"And what of them?" asked Andreas, casting a tender glance on his wife and his son. "The route across the glaciers is impassable for a woman and a child."

"First save yourself, my Andy," exclaimed Anna Gertrude; "save yourself for us and the country. After you are gone and have arrived at a place of safety, the enemy will hardly trouble us any more, and I will follow you then with the children."

"You need not be anxious, so far as your wife and children are concerned," said Doeninger. "I will not leave them, but bring them to you."

"Pray do not hesitate, Andy," said Anthony Steeger, urgently. "The archduke implores you not to grieve him by rejecting his offer, but to relieve his conscience from the heavy debt which he has hitherto been unable to discharge to the Tyrol. You shall escape for his sake and for the good of the fatherland, and save your life for better times, which will surely dawn upon the Tyrol. Do it, Andreas. Let us go to work immediately. See, I have with me all that you need, and wear two suits of clothes; one is destined for you, and you will put it on. And here is the razor, with which we shall shave off your beard; and when it is gone, and you have put on the new clothes, no one will scent the Barbone in the man with a foreign dress and a smooth chin. Come, now, Andy, and do not hesitate."

"I am to make quite another man of myself," said Andreas, shaking his head, "merely to save my miserable life? I am to deny my dear Passeyr? I am to shave off my beard, which I have worn so long in an honorable manner, and by which everyone knows me throughout the Tyrol? No, Anthony Steeger, I will never do that!"

"If you do not, Andreas, you are lost," said Anthony Steeger. "I am afraid the French are already on your track. A peasant said he had seen you up here the other day."

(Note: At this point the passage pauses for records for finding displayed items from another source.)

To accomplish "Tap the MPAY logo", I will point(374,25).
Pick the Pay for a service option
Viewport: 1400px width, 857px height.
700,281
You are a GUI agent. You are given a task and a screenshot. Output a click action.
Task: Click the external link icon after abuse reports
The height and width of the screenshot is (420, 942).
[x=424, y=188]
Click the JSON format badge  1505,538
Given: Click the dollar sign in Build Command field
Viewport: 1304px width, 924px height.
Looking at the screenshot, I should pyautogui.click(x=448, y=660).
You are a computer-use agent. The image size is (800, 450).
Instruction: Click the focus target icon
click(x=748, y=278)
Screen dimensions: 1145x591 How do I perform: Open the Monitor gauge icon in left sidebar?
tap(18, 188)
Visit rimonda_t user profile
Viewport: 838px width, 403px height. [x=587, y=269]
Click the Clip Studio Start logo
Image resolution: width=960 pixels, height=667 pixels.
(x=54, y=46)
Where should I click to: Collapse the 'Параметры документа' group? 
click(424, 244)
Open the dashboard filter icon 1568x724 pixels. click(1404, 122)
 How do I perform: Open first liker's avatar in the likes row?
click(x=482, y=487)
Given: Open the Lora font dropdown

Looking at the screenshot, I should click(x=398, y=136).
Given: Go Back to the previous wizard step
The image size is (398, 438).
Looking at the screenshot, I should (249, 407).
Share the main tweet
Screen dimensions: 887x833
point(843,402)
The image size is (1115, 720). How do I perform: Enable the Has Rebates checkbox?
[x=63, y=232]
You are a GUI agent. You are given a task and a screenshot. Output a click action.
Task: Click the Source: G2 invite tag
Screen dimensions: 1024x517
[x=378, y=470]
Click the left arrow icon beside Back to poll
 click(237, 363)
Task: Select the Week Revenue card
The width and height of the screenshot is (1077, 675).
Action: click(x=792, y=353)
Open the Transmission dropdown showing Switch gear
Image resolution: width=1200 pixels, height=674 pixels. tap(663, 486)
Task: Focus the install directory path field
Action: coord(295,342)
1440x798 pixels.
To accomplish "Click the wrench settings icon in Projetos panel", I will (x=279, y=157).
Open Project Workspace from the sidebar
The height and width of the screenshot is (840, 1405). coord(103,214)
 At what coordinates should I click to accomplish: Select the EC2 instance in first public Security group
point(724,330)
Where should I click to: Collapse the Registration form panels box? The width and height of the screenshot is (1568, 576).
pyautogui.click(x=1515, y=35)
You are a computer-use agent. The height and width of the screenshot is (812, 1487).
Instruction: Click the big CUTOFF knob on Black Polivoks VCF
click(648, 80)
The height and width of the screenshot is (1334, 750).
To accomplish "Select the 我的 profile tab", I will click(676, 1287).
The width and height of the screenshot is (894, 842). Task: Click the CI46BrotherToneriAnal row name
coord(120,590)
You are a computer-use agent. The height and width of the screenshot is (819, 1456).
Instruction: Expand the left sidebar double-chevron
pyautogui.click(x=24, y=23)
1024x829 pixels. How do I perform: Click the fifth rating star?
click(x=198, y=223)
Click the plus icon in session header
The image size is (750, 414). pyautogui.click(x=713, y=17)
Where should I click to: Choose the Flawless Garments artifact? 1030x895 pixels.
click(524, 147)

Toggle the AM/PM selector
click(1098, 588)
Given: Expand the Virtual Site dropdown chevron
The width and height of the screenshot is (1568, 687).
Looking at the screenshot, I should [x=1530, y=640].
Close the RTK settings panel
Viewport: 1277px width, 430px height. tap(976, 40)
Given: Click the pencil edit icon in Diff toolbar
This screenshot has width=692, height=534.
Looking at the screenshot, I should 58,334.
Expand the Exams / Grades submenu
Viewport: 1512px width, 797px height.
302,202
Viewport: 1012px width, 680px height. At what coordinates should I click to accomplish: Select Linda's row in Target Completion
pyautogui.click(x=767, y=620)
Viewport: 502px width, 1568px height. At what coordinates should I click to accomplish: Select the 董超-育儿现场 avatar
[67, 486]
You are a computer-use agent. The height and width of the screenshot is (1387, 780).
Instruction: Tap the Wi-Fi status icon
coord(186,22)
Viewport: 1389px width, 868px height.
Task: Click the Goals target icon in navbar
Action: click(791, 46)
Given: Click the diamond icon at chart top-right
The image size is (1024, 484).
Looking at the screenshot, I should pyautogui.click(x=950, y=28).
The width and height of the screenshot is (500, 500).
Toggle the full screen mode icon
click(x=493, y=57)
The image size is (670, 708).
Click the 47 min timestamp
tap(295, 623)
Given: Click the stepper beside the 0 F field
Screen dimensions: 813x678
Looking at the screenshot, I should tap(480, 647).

"Yes, it was Raffel. He came up here to look for his cow, and met me here. But I gave him money not to betray my secret, and he promised me solemnly that be would not."

"He must have violated his pledge already, Andy; for he told Donay, the priest, about it, and the latter boasted publicly yesterday that he was aware of Andreas Hofer's place of concealment."

"It is true, Donay is a bad and mean man," said Andreas Hofer, musingly; "but I do not believe he will be so mean as to betray me, whom he always called his best commander-in-chief and dearest friend."

"He is mean enough to do it," murmured Doeninger. "The magnitude of the price set on your head will induce him to betray his benefactor."